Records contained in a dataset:
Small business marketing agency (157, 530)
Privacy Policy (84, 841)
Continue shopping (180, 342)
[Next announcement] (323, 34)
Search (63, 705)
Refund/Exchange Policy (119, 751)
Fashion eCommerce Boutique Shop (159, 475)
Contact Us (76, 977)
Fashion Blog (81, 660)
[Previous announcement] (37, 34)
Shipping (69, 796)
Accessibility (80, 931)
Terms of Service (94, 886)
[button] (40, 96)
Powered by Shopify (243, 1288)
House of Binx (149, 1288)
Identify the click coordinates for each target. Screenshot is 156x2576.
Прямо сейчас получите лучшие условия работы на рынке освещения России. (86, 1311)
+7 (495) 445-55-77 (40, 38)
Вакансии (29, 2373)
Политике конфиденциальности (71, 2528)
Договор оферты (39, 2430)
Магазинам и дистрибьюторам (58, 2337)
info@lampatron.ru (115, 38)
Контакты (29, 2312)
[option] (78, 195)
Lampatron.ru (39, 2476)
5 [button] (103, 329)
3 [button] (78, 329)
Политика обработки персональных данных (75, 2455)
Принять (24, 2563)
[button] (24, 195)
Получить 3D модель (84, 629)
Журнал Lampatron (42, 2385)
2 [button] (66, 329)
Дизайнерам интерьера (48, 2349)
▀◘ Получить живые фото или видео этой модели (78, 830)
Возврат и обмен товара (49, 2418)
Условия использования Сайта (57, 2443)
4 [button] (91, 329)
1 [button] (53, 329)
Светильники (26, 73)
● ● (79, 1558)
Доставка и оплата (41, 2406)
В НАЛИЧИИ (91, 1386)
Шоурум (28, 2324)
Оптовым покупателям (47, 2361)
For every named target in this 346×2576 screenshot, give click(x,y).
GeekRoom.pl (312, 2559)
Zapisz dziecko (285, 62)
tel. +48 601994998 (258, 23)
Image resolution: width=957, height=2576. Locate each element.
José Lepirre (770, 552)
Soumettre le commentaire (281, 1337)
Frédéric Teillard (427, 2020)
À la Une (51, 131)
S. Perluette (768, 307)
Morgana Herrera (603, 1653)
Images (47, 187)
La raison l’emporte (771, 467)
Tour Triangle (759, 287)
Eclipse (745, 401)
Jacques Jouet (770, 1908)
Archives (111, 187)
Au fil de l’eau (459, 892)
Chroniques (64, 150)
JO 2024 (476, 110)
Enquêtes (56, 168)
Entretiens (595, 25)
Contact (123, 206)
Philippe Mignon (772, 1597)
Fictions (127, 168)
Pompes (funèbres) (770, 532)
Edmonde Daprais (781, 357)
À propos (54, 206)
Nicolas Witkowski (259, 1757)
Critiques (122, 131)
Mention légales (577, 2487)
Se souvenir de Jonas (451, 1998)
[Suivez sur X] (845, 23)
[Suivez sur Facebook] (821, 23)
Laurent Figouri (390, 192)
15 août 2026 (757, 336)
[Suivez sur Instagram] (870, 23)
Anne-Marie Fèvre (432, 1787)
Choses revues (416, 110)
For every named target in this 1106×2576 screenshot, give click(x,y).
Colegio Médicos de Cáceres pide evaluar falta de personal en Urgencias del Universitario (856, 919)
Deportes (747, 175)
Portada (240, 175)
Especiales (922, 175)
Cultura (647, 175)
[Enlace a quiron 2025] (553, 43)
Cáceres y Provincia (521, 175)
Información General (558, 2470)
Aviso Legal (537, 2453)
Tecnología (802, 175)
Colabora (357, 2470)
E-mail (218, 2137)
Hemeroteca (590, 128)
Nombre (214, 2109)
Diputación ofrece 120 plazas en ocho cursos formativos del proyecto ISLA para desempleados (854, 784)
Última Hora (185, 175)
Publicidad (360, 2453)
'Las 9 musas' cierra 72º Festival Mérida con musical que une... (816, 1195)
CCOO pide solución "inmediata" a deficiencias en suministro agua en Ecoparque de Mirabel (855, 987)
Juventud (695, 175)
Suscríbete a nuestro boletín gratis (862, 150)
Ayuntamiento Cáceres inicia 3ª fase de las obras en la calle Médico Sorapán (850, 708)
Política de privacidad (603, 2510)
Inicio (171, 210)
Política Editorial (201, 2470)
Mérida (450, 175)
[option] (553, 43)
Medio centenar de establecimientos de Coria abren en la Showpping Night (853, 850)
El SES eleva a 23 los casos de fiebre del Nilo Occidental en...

_Goal of the exercise_.
Reproduce the entries above exactly, but only the lines between the line holding "Zapisz dziecko (285, 62)" and the line holding "Critiques (122, 131)", inclusive.

_Expected answer_.
Zapisz dziecko (285, 62)
tel. +48 601994998 (258, 23)
Image resolution: width=957, height=2576. Locate each element.
José Lepirre (770, 552)
Soumettre le commentaire (281, 1337)
Frédéric Teillard (427, 2020)
À la Une (51, 131)
S. Perluette (768, 307)
Morgana Herrera (603, 1653)
Images (47, 187)
La raison l’emporte (771, 467)
Tour Triangle (759, 287)
Eclipse (745, 401)
Jacques Jouet (770, 1908)
Archives (111, 187)
Au fil de l’eau (459, 892)
Chroniques (64, 150)
JO 2024 (476, 110)
Enquêtes (56, 168)
Entretiens (595, 25)
Contact (123, 206)
Philippe Mignon (772, 1597)
Fictions (127, 168)
Pompes (funèbres) (770, 532)
Edmonde Daprais (781, 357)
À propos (54, 206)
Nicolas Witkowski (259, 1757)
Critiques (122, 131)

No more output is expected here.